(Data entries)
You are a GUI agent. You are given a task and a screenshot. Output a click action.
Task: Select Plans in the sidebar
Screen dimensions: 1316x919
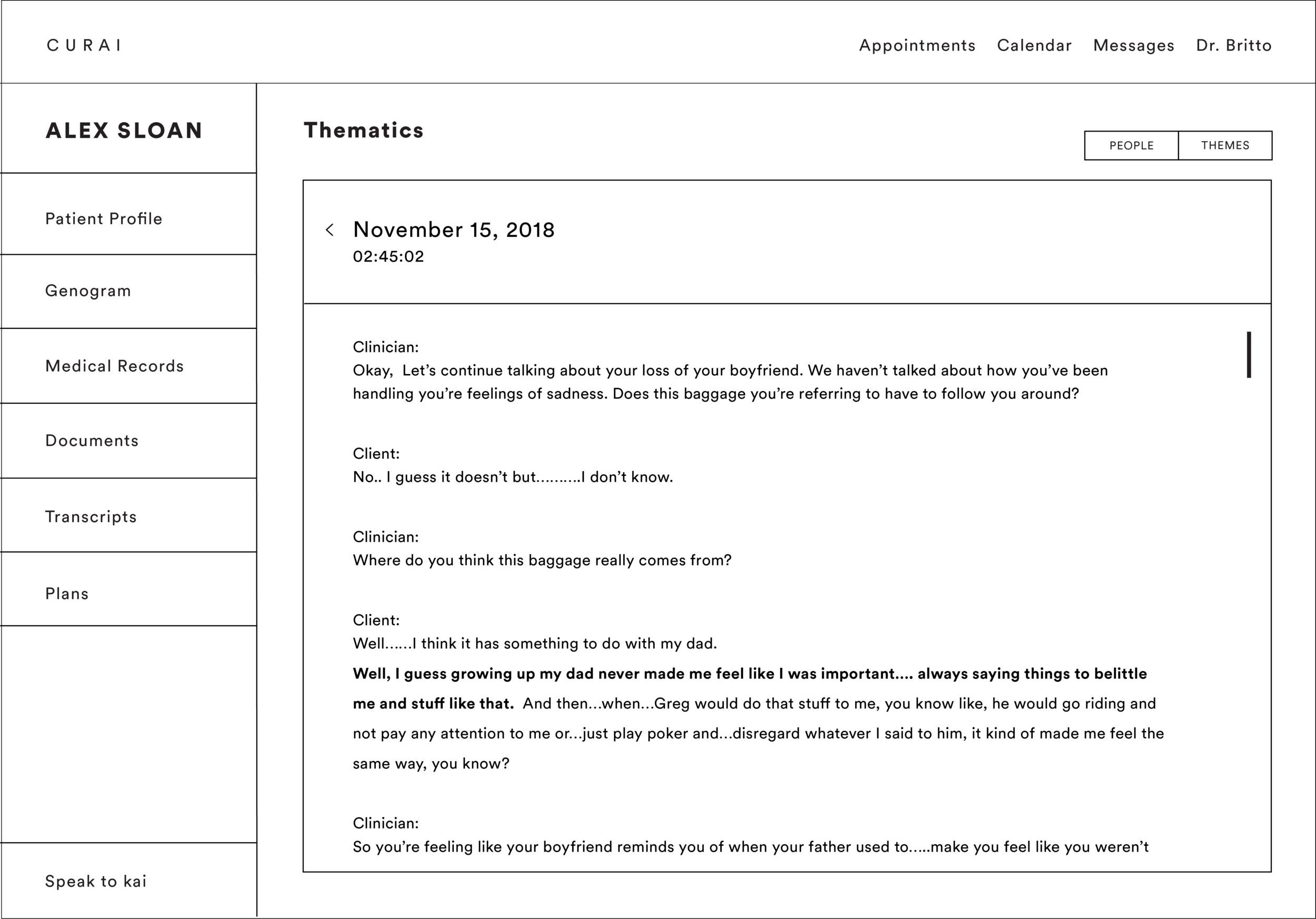click(x=67, y=594)

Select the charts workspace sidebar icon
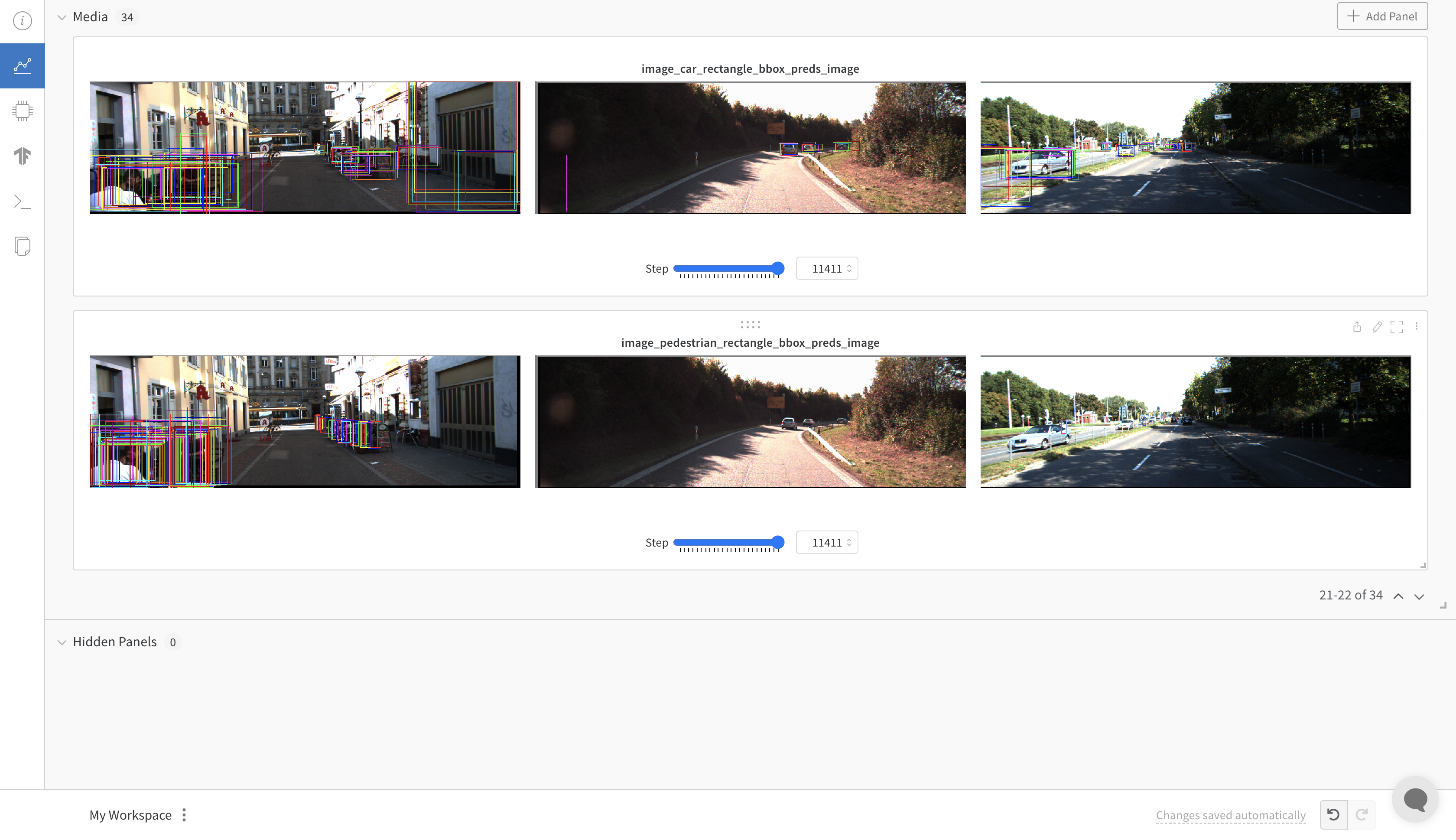click(x=22, y=65)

PROBLEM TO SOLVE –
Could you write out again, exactly, the lines from the line containing "Screen dimensions: 1316x919" through the last line of the records above? Leave out the pictures.

SOLUTION FOR THIS EXERCISE –
Screen dimensions: 1316x919
click(x=67, y=594)

Select the charts workspace sidebar icon
click(x=22, y=65)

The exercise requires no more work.